The scheme to fraudulently backdate stock option grants led the firm to fail to record billions of dollars of compensation expenses and falsify documents to further the fraud, the SEC said. As a result of the scheme, Broadcom restated its financial results in January 2007 and reported more than $2 billion in additional compensation expenses.
“As alleged in the complaint, the executives at Broadcom perpetrated a massive, five-year scheme that involved fraudulent backdating of dozens of option grants, falsifying corporate records, intentionally false accounting, and lying to shareholders,” said Linda Chatman Thomsen, Director of the SEC’s Division of Enforcement, in the news release. “This egregious misconduct resulted in the largest accounting restatement to date arising from stock option backdating and warrants the significant sanctions sought from these individuals.”

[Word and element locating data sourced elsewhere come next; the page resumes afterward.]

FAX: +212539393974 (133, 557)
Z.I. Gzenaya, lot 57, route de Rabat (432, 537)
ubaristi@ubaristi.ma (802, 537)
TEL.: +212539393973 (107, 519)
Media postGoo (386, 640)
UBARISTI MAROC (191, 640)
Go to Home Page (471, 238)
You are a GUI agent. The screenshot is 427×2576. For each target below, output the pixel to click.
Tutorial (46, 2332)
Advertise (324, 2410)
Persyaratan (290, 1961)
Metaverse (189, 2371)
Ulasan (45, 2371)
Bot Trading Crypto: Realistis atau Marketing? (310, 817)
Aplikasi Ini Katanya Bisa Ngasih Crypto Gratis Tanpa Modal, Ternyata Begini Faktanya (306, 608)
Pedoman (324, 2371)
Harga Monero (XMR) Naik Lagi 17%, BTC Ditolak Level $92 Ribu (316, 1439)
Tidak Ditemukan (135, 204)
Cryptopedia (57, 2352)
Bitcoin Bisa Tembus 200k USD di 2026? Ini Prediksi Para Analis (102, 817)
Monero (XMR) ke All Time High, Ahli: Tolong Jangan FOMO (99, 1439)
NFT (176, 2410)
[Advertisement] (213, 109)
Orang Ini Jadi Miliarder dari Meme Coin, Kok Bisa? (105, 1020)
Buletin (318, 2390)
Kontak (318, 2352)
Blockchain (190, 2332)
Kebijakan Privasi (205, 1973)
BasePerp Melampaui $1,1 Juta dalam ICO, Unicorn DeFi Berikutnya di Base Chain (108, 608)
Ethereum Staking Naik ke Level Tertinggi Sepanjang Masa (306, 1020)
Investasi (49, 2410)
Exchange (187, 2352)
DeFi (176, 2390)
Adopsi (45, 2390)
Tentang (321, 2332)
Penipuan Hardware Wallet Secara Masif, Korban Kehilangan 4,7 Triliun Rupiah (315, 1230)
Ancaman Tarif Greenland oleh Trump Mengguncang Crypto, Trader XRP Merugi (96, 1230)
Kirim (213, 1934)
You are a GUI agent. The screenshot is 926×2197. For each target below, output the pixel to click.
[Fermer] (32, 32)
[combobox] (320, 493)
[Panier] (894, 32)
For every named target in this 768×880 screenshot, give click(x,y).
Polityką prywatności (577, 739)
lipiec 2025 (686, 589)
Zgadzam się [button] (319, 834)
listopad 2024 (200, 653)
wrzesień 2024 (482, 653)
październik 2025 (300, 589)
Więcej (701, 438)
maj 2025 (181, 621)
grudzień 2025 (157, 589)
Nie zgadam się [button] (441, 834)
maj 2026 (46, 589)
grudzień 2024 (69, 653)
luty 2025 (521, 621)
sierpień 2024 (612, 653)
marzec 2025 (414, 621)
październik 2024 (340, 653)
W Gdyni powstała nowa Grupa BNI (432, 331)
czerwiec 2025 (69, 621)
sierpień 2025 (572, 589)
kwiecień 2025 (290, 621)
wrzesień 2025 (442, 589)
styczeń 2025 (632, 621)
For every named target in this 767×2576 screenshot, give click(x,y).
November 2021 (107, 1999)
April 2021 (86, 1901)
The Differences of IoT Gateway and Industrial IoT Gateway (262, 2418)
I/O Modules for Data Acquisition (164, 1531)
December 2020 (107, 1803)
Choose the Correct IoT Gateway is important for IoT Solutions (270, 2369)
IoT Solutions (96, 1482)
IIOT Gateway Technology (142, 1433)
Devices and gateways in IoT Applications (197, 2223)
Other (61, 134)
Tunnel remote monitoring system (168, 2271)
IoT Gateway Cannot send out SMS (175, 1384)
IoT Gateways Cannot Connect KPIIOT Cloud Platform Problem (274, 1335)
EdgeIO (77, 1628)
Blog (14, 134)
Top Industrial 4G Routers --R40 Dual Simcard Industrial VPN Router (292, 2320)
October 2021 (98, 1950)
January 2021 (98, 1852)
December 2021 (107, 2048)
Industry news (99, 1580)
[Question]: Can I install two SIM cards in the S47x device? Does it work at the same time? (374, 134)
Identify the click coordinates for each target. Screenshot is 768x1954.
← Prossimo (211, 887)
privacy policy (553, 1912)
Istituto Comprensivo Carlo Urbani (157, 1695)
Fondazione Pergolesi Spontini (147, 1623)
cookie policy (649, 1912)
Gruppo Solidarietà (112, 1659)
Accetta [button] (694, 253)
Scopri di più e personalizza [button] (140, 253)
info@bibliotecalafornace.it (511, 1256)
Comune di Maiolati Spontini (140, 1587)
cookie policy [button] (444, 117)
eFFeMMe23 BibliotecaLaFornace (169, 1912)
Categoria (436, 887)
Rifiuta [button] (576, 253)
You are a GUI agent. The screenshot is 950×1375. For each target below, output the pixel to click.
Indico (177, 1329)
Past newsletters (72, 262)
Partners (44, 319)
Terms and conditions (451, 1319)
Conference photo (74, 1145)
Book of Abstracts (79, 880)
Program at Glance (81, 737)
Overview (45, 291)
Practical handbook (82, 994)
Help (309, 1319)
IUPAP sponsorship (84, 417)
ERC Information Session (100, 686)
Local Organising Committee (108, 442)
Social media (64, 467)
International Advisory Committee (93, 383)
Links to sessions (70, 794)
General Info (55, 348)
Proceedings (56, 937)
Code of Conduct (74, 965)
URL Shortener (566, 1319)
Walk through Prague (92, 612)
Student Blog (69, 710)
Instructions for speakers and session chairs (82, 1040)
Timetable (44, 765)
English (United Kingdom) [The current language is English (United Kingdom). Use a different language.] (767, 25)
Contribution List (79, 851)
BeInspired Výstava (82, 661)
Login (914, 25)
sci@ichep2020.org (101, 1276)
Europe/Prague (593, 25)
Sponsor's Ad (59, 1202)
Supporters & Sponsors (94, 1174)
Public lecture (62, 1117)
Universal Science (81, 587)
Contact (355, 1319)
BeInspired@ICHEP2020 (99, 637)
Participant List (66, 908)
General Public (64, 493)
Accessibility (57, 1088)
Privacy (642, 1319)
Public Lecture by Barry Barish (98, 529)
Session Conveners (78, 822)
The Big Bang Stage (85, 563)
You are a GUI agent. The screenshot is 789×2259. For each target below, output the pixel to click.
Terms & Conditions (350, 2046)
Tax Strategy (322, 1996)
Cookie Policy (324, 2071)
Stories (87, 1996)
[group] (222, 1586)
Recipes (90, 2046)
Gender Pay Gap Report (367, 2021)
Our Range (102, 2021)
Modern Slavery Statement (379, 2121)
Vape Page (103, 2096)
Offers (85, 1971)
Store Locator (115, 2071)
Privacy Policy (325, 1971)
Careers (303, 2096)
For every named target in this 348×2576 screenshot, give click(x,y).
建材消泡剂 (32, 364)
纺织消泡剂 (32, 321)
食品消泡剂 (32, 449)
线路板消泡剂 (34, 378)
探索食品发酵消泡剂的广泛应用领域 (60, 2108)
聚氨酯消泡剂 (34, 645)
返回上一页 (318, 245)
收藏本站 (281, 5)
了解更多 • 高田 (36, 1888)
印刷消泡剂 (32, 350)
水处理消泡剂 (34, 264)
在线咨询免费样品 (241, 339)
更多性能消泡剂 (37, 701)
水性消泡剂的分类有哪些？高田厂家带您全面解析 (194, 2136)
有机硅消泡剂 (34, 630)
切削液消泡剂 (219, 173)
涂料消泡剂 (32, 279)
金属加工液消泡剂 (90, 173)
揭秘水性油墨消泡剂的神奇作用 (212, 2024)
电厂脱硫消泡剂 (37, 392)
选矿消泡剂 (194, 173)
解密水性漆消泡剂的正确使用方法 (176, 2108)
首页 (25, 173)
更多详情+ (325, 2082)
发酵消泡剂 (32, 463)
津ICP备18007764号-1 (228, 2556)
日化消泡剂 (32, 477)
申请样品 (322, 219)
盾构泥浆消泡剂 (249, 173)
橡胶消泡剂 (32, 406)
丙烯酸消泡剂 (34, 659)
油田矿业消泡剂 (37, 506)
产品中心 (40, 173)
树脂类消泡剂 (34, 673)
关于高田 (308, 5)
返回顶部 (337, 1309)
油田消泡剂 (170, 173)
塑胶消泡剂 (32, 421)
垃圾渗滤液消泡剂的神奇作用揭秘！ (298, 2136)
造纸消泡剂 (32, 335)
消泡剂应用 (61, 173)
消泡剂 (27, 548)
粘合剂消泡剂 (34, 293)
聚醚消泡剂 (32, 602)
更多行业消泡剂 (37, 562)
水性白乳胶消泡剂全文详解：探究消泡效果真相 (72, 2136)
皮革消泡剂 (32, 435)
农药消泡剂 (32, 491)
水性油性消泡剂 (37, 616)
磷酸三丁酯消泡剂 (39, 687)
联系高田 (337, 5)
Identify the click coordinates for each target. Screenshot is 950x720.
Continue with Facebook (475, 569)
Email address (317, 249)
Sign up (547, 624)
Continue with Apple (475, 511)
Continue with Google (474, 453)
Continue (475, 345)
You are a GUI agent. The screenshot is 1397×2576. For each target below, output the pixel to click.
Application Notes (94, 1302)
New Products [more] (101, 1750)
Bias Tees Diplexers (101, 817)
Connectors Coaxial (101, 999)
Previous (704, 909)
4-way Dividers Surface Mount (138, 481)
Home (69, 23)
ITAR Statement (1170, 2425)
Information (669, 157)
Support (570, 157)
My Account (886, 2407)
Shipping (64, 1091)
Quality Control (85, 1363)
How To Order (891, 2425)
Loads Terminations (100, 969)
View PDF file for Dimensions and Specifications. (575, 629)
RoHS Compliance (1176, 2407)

The SEC alleged that the four defendants made it appear that the options were granted at times corresponding to low points of the closing price of Broadcom’s stock – despite the fact that the purported grant date bore no relation to when the grant was actually approved.
This resulted in artificially and fraudulently low exercise prices for those options. The SEC also alleges that the unrecorded compensation expenses and hidden backdating practices led Broadcom to provide false and misleading disclosures to Broadcom’s shareholders in filings with the SEC through 2005, the SEC announcement said.
Broadcom’s Options Committee
The complaint says Broadcom’s option committee approved as many as 88 grants during the relevant period, but for many of the grants, the committee neither held meetings nor made decisions on the dates the grants were supposedly approved. Instead, Ruehle allegedly selected most of the grant dates retroactively based on a comparison of Broadcom’s historical stock prices and Nicholas and Samueli allegedly concealed the backdating by signing false committee written consents stating that the grant had been approved “as of” the retroactive date.
The SEC also said Ruehle and Dull each personally benefited from the backdating scheme by receiving and exercising backdated grants that were in-the-money by more than $100,000 for Ruehle and $1.8 million for Dull.
Previously, the Commission brought enforcement actions against Broadcom (See Broadcom to Pay $12M to Settle Options Backdating Charges ) and Broadcom’s former vice president of human resources, Nancy M. Tullos (See Broadcom Ex-Exec Pleads Guilty in Options Probe ), in connection with the option backdating scheme.